Media, cinema e fotografia
Di media si è parlato nel pomeriggio. Massimo Morelli, regista Rai, si è interrogato sullo tsunami di cambiamenti accaduto negli ultimi venticinque anni e con impatti significativi su tutta la società. L’avvento delle piattaforme streaming, l’intelligenza artificiale e l’accelerazione tecnologica in generale hanno promosso alcuni rischi tra cui la perdita di profondità narrativa, la standardizzazione dei contenuti e l’omologazione culturale.
Luca Fiore, critico e curatore di fotografia, ha poi guidato la discussione attorno all’opera del fotografo statunitense Walker Evans, figura importante per comprendere la natura enigmatica della fotografia del XX secolo. Forgiando un approccio che ha simultaneamente abbracciato la documentazione diretta delle periferie americane e la profonda aspirazione artistica, tanto da definire il suo stile come “documentary style”. Con la visione di alcuni scatti di Evans, per esempio quelli degli anni della grande Depressione negli Stati Uniti su incarico della Farm Security Administration, si è potuto assistere nuovamente alla trasformazione della realtà visibile in una forma d’arte duratura e significativa.
Educare attraverso musica e letteratura
Non solo di pittura, architettura e fotografia, ma anche di letteratura e musica si è parlato a Brescia. Nella terza giornata, il maestro Massimo Mazza, Direttore d’orchestra e docente, ha esordito dicendo che la musica semplicemente «è». Attraverso alcuni video, per esempio della la Quinta sinfonia di Beethoven o della n. 40 di Mozart, ha illustrato come possiedano una “chiave di lettura”, un insieme di note, un ritmo che, dichiarato già nelle prime battute, ne guida lo svolgimento in tutta la loro profondità.
Il maestro Pippo Molino, compositore e direttore di coro, ha poi spiegato, attraverso una sua opera, come nasce una composizione musicale. «Quello che mi ha sempre colpito e mi colpisce nella musica è che, nei casi migliori, è un incontro – ha detto -. Capire, riconoscersi nella vera musica, esattamente come farla (è quasi l’unica arte in cui non basta il creatore, ma occorre l’interprete) è certamente legato al senso religioso di ognuno. Certo, per alcuni, vuol dire aver bisogno di Dio e pregare».
Dal testo musicale al testo scritto: a Brescia si è parlato della scrittrice americana Flannery O’Connor. In una grande storia, come ha ricordato lo scrittore Luca Doninelli, non esistono dettagli, quindi la cravatta di un personaggio di un romanzo o la sua pettinatura non sono qualcosa di superfluo, perché ogni aspetto concorre al tutto. Le parole di un libro svelano, rivelano, e gli artisti si occupano dell’invisibile nel visibile, in un equilibrio in cui il tutto è sempre più della somma delle parti. Eppure per quanto si possa penetrare un’opera e per quanto essa ci possa far conoscere, alla fine resta sempre un ultimo segreto, quel mistero che abita il mondo.

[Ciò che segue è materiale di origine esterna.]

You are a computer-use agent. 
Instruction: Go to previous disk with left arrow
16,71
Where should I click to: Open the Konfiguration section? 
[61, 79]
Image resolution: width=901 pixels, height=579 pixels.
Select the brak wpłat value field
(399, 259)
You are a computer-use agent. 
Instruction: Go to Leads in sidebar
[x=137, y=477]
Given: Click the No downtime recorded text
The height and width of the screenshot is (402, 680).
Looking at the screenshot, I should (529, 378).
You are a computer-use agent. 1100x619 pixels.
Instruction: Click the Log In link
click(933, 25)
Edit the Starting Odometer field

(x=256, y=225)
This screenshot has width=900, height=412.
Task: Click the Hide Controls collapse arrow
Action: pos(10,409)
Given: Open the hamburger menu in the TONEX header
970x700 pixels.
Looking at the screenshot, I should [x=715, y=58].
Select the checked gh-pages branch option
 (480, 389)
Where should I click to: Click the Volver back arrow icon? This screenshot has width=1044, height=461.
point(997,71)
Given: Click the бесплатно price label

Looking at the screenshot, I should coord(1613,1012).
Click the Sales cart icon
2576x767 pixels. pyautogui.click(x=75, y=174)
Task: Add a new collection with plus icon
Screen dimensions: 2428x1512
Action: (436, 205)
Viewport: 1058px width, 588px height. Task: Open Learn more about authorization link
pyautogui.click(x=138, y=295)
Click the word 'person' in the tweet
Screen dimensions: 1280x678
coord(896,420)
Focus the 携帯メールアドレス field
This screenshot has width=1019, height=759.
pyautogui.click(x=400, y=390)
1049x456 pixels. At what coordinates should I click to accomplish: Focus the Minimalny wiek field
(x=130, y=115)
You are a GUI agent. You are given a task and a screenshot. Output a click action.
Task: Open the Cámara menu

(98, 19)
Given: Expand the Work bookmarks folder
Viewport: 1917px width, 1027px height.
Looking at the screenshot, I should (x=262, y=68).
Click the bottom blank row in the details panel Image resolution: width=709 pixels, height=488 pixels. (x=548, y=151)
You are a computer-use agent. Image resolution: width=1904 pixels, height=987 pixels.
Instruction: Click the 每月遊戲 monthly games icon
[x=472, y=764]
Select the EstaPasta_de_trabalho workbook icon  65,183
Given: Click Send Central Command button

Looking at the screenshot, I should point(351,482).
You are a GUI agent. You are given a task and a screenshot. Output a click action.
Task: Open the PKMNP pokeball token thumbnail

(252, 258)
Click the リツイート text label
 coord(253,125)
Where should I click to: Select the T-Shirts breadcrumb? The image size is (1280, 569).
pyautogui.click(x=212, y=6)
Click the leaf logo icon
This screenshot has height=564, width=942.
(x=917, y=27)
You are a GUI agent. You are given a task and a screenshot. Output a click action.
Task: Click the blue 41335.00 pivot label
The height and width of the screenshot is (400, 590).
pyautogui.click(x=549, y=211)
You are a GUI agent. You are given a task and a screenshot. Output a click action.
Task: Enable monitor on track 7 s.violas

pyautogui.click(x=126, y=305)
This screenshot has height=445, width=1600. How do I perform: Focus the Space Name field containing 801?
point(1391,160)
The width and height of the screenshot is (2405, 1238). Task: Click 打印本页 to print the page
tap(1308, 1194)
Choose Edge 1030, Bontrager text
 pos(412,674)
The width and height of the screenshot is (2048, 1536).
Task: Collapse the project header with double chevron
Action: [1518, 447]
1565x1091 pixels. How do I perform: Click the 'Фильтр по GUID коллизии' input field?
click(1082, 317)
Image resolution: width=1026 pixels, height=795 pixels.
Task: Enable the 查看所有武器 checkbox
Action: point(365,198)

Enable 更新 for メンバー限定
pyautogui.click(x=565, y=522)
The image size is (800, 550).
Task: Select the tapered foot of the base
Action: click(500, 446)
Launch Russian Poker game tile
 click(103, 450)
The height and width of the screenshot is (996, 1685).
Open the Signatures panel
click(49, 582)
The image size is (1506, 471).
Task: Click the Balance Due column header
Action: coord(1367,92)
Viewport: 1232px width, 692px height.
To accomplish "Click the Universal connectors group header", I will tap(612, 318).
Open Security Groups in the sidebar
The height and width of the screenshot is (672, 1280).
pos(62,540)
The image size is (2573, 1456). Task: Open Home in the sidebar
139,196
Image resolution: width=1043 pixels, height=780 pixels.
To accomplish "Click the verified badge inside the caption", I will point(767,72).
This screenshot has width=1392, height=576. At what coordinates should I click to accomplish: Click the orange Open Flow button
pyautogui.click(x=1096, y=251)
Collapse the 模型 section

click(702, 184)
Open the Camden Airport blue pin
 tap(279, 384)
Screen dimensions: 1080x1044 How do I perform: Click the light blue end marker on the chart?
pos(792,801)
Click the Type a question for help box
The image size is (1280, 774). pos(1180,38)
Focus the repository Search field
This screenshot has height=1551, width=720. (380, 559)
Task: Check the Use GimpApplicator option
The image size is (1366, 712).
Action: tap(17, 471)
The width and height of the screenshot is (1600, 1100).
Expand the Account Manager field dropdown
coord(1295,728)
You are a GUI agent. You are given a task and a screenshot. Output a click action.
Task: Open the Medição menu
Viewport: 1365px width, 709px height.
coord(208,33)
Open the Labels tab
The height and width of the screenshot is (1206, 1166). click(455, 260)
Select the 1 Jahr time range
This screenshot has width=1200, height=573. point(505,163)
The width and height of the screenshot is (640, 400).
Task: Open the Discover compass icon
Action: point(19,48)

Ed è proprio la scrittrice americana di Savannah che ci rivela come questo segreto può essere scomodo, ma allo stesso tempo necessario per conoscere. Dopo una vita nella quale non sono mancati momenti di sofferenza, racconta Elisa Buzzi, docente all’Università di Brescia, per Flannery O’Connor è chiaro che il mistero abita la vita di ogni cosa. Questo mistero (scritto con la “m” minuscola nei suoi testi), incarnato nella materia, si rivela nel quotidiano, nel dolore, può avere il volto deforme della malattia, si manifesta insomma come e dove non ce lo aspettiamo.
L’arte in tutte le sue forme dunque innanzitutto c’è e con la sua stessa esistenza chiede all’uomo di conoscerla, prima ancora di formulare ipotesi o discorsi, e di incontrare l’artista che si cela dietro e dentro l’opera.